The natural next step for every enterprise is going for a Cloud Native experience and fully leveraging innovating services that were born in the cloud. To maximize the benefits like costs, speed, and agility most businesses are choosing a platform approach-based service that can support modern CI/CD processes. GitLab is such a challenger, which is recognized by Gartner as a serious player in the CI/CD and Application Release Orchestration market. GitLab CI/CD is the product that helps customers to speed up delivery and agility by fully embracing containerization and maximize the profits of a cloud platform. Many organizations make the mistake that they think security is fully arranged, but only basic security is built into the platform. Based on shared responsibility, teams are still responsible for the security of what is running in the cloud. This results in the fact that afterwards they still have to retrofit security controls into the software development pipelines. Still too often security is seen as already arranged or a speed bump to be avoided.
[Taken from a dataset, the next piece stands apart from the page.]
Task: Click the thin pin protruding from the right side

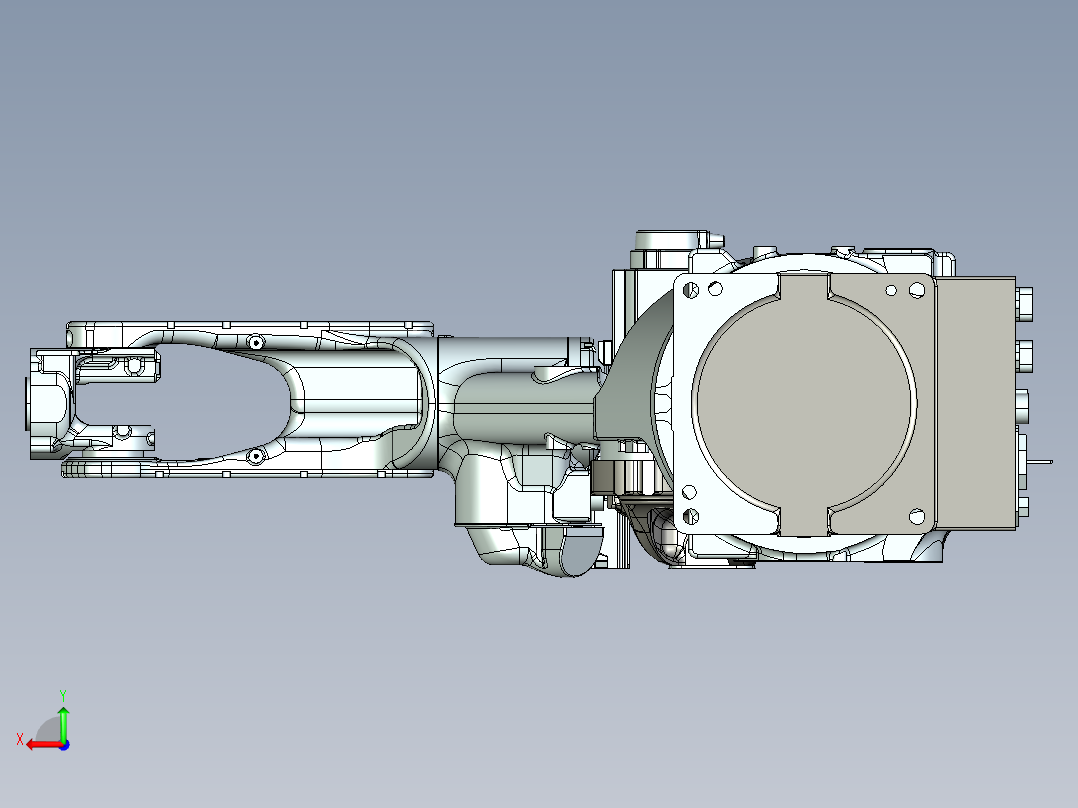Action: (x=1040, y=461)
This Machine Identity Management Development Fund project seeks to make Venafi CodeSign Protect a closely integrated service in the Cloud Native market with containers to enable DevOps to go fast with GitLab CI/CD and furthermore transform them to solid DevSecOps teams. The platform will be configured by default for security to protect code signing machine identities and delivers the visibility, intelligence, control, and automation modern Security teams demand.
The Fullstaq delivered GitLab integration package for Venafi CodeSign Protect will be released under Apache 2.0 and hosted from the Fullstaq GitHub.